------ TEXTAUSZUG

Die Bedenken in der SPD sind nicht völlig unbegründet, denn die CDU wird die Regierungsbeteiligung der Sozialisten in der Hauptstadt für ihren Bundestagswahlkampf ausschlachten. Die Beteuerungen der Sozialdemokraten, die Koalition sei kein Modell für die Bundesebene, werden das nicht verhindern. Während einer Vorstandsklausur am vergangenen Samstag kündigte der CSU-Vorsitzende Edmund Stoiber bereits an, eine Kampagne gegen Rot-Rot zu führen. Der Generalsekretär der CSU, Thomas Goppel, blies zum Angriff. Er sagte einem lokalen Radiosender, Berlin werde nun das Pilotprojekt für das von Bundeskanzler Schröder angestrebte »Linkskartell«.

Vielleicht irren sich die Konservativen aber auch. Etwa Sachsens Ministerpräsident Kurt Biedenkopf (CDU), der meinte: »Die Neue Mitte gibt es in Berlin nicht mehr.« Denn möglicherweise bildet sich in der Hauptstadt gerade die allerneueste Mitte. Im Osten Berlins verfügen die SPD und die PDS über eine satte Zweidrittelmehrheit. Die Wähler der PDS im Osten sind keine extreme Randgruppe, dort ist diese Partei ein Teil der politischen Mitte. Die Bundestagswahl wird zwar im Westen gewonnen, aber keinesfalls gegen den Osten.

------------
------ EINGABEZEILEN

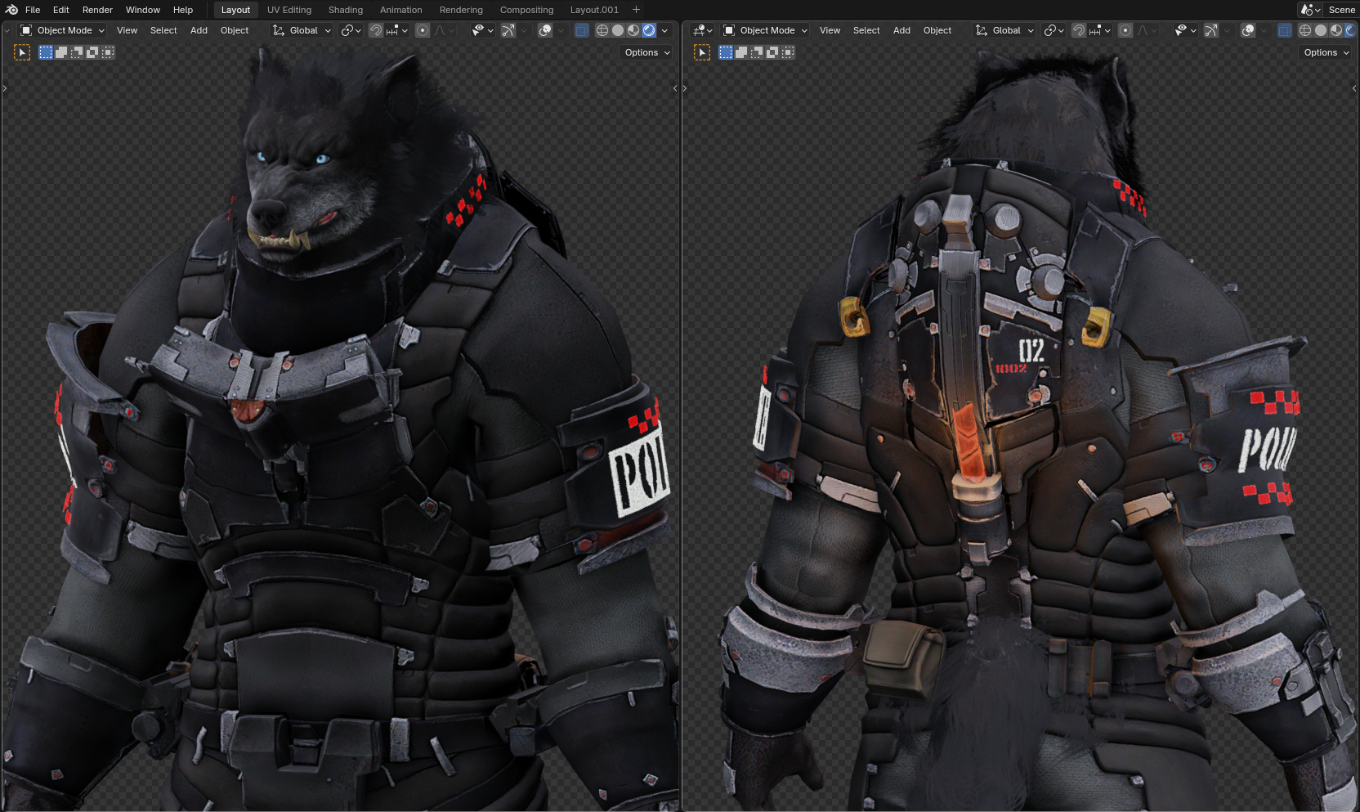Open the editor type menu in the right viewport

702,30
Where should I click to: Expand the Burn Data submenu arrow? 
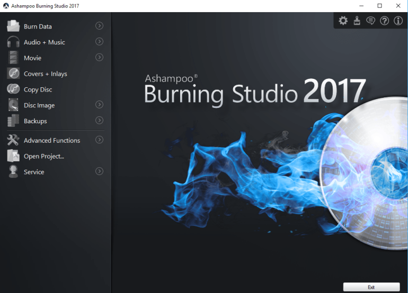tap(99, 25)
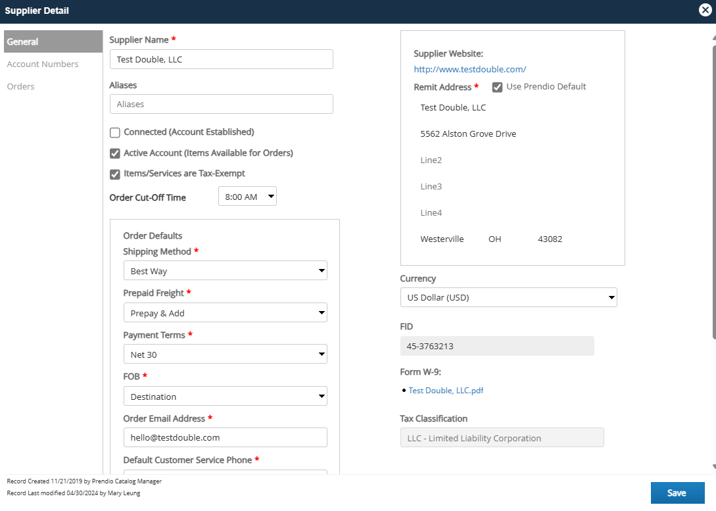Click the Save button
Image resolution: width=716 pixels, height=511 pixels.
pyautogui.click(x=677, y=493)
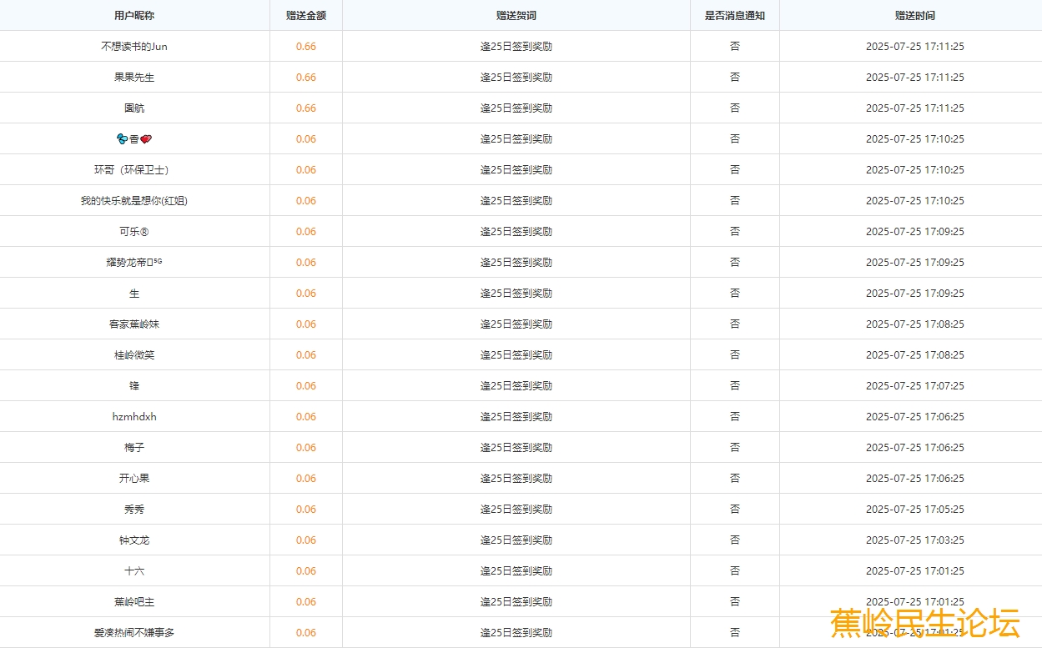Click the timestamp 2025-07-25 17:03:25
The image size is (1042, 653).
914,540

------------
------ EINGABEZEILEN

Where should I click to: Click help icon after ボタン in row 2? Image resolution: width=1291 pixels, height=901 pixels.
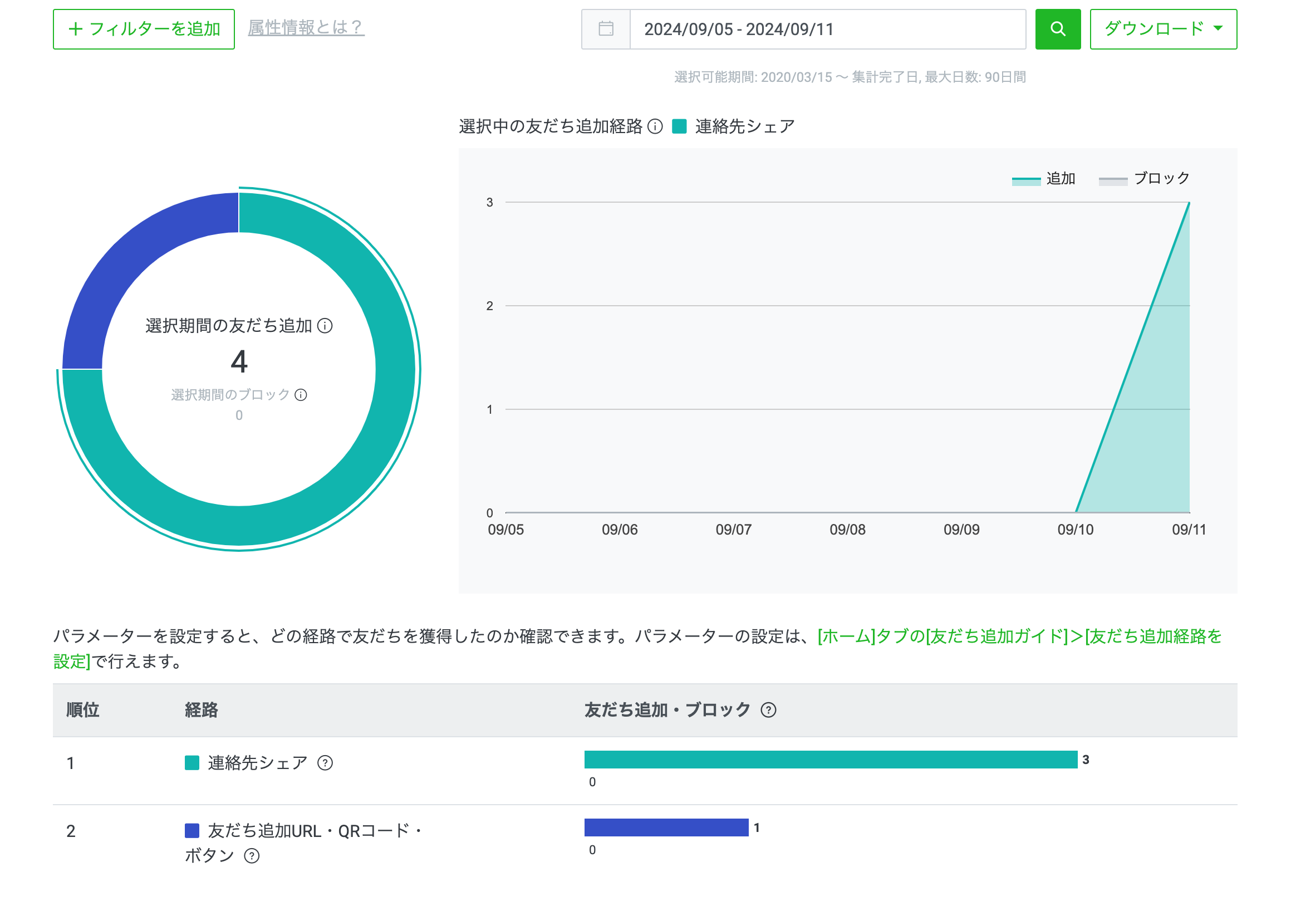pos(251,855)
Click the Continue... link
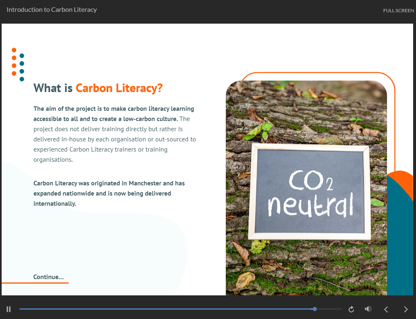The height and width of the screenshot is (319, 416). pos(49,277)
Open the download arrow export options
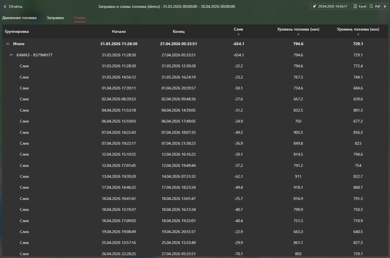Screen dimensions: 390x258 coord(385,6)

------------

• **AUFGABEN**
(1) Filtere alle Zeilen heraus, die das Wort „Where“ enthalten, und gib sie unverändert wieder.
(2) Schreibe den Text über die rot-rote Koalition in Berlin weiter.
Der Text und die Zeilen stammen aus unterschiedlichen Quellen.

• **LÖSUNGEN**
(1)
Where should I click to: Expand the Burn Data submenu arrow? 
Where should I click to: Click help icon after ボタン in row 2? Image resolution: width=1291 pixels, height=901 pixels.

(2)
Die SPD und die PDS werden jedenfalls den Eindruck, eine allzu linke Regierung zu sein, zu vermeiden wissen. Der Sozialabbau dürfte von den nicht ganz so zwangsvereinten rot-roten Sozialdemokraten entschieden vorangebracht werden. Niemand könnte ihn besser in der Bevölkerung durchsetzen, und die Haushaltslage Berlins wird als Begründung dafür dienen. Tatsächlich sitzt die Stadt auf einem Schuldenberg von 80 Milliarden Mark, der Haushalt weist nach Schätzungen in den nächsten fünf Jahren eine Finanzierungslücke von 40 bis 50 Milliarden Mark auf. Da würde es nicht mal reichen, alle Kindertagesstätten und Schwimmbäder zu schließen.

Aber auch in anderen Bereichen, etwa bei der inneren Sicherheit, werden die zukünftigen Koalitionäre nichts anbrennen lassen. Die Berliner Wasserwerfer werden nicht arbeitslos werden, das wird sich nicht erst am kommenden 1. Mai zeigen. Denn Sozialdemokraten und Sozialisten von heute verbindet der Wille zur Macht.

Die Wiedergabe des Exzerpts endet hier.